Where Each Falls Short
GuardDuty cannot evaluate configuration state. If your environment has security misconfigurations that have not yet been exploited — open security groups, missing MFA, disabled CloudTrail — GuardDuty generates no findings because nothing bad is actively happening. The threat is potential, not realized.
Security Hub cannot detect behavioral threats. It evaluates configuration snapshots against static standards. A compromised credential behaving exactly like a legitimate user generates no Security Hub findings — because the configuration hasn't changed. The compliance score can be 100% while an active intrusion is underway.
Neither service provides billing anomaly detection, SES reputation monitoring, or service quota monitoring. These dimensions of account health require separate tooling — either native AWS services (Cost Anomaly Detection, CloudWatch SES metrics) or a platform like Vigilare that aggregates all account health signals.
The Right Architecture
Enable both services. Use GuardDuty for threat detection and Security Hub as the aggregation layer for all security findings including GuardDuty. Configure Security Hub's compliance standards to evaluate your security configuration continuously. Route all HIGH and CRITICAL Security Hub findings to your on-call alerting pipeline via EventBridge.
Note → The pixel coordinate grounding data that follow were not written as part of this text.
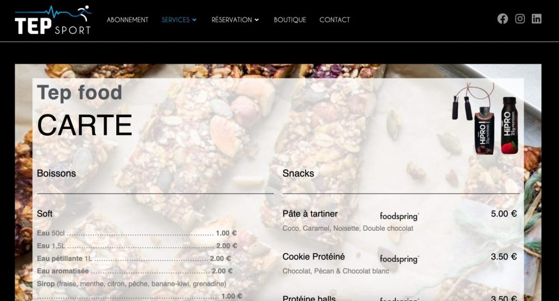559x301 pixels.
Task: Open the LinkedIn page icon
Action: coord(537,19)
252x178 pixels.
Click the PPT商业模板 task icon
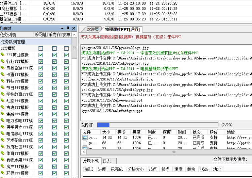pos(3,55)
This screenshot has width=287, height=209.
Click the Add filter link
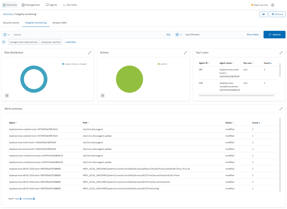70,42
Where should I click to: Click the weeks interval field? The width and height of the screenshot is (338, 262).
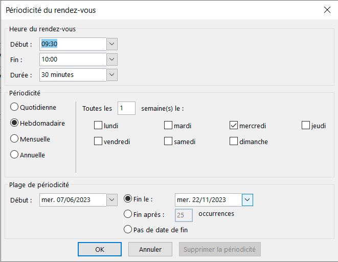point(126,108)
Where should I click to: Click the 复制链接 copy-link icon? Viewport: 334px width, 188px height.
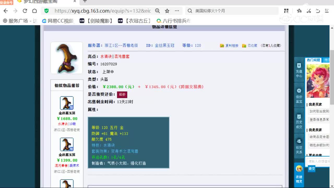click(x=222, y=45)
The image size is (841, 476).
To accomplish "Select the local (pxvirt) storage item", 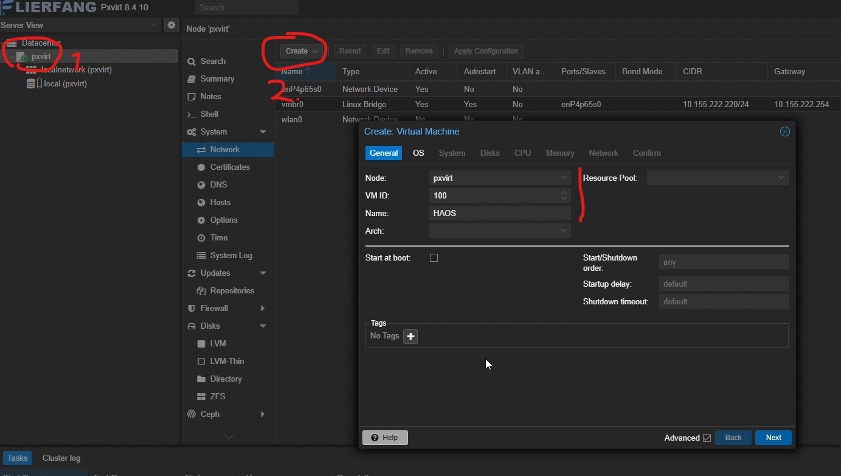I will tap(65, 83).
The two services together cover the full spectrum from active threat detection to configuration compliance — neither is sufficient alone.
Related Reading
- AWS security monitoring tools compared — the full native security stack
- Compliance monitoring and risk scoring — turning Security Hub data into actionable metrics
- GuardDuty setup guide — configuration for production use
FAQ
Do I need both GuardDuty and Security Hub?
Yes, if you want complete security monitoring. GuardDuty provides threat detection that Security Hub cannot. Security Hub provides compliance evaluation and findings aggregation that GuardDuty cannot. Disabling either leaves a meaningful gap in your monitoring coverage.
Can Security Hub replace GuardDuty?
No. Security Hub's compliance checks evaluate configuration state but do not detect active threats. Without GuardDuty feeding findings into Security Hub, your Security Hub installation has no behavioral threat detection capability. Security Hub shows you that MFA is disabled — GuardDuty shows you that someone is actively exploiting that gap.
Does enabling Security Hub automatically enable GuardDuty?
No. They are independent services that must be enabled separately. Enabling Security Hub will automatically configure the integration to receive GuardDuty findings if GuardDuty is already enabled, but it will not enable GuardDuty itself. Enable GuardDuty independently in all regions and accounts, then enable Security Hub to receive and aggregate those findings.
How does the Security Hub security score relate to GuardDuty findings?
Security Hub's security score is calculated from its compliance standard checks (passed controls / total controls), not from GuardDuty finding counts. GuardDuty findings are imported into Security Hub and visible in the dashboard, but they do not factor into the compliance score calculation. A score of 100% in Security Hub is possible even with active GuardDuty findings — the score reflects configuration compliance, not threat status.